The collection of all of PRIMAVERA's data at the CAF was only possible because of the magnitude of the transfer rates that were achieved. If data transfer rates between the HPC centres and the CAF had been insufficient then the scientific analysis performed by PRIMAVERA would have been significantly impacted.
\section{Data Access and Analysis}
Because the DMT was used to restore data from tape to disk it was possible to analyse the fraction of data produced by the project that was analysed. As of 20th July 2020, 31,048 data requests had been uploaded to JASMIN containing 1.5~PiB of data. 6,070 data requests had been restored from tape to disk at least once, which is 20~\% of the data requests by number. However, these restored data requests contained 426~TiB of data, which is 27~\% of the volume of data that had been uploaded~\citep{Seddon2020b}. One reason that more data by volume than by number of data requests was requested could be because users were analysing the larger volume variables, which tend to be variables with a higher temporal frequency.

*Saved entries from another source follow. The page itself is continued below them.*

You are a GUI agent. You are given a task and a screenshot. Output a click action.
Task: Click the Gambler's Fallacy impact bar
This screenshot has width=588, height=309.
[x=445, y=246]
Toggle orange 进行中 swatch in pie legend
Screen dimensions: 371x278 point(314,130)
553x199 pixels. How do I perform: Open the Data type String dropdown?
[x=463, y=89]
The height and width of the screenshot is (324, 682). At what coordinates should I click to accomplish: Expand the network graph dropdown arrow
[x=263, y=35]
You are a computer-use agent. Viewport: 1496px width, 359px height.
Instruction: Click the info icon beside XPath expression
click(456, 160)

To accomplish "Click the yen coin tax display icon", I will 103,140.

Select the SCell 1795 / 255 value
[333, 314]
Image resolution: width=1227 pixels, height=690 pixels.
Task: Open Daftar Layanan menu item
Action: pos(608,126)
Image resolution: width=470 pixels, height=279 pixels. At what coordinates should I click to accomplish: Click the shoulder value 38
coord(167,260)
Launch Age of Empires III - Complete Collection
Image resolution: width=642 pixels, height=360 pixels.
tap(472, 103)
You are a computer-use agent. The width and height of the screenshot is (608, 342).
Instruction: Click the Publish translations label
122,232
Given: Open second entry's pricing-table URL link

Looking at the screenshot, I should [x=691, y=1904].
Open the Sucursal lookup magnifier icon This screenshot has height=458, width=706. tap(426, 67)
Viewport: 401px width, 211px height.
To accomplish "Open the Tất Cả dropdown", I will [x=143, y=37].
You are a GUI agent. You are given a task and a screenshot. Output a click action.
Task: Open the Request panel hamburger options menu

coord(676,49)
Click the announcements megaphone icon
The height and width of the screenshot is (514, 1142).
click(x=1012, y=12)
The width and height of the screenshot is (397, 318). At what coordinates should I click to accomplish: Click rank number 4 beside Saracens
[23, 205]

The number of downloads of each variable was published~\citep{Seddon2020c} as this information may be useful when designing the data requests in future projects. This information was used when developing the DMP for a successor project to PRIMAVERA~\citep{nicholas_savage_2023_8304510}.
All of the data from the PRIMAVERA simulations was added to the CEDA archives and published to the ESGF. Because of the need to restore the data from tape, publication took over one year to complete.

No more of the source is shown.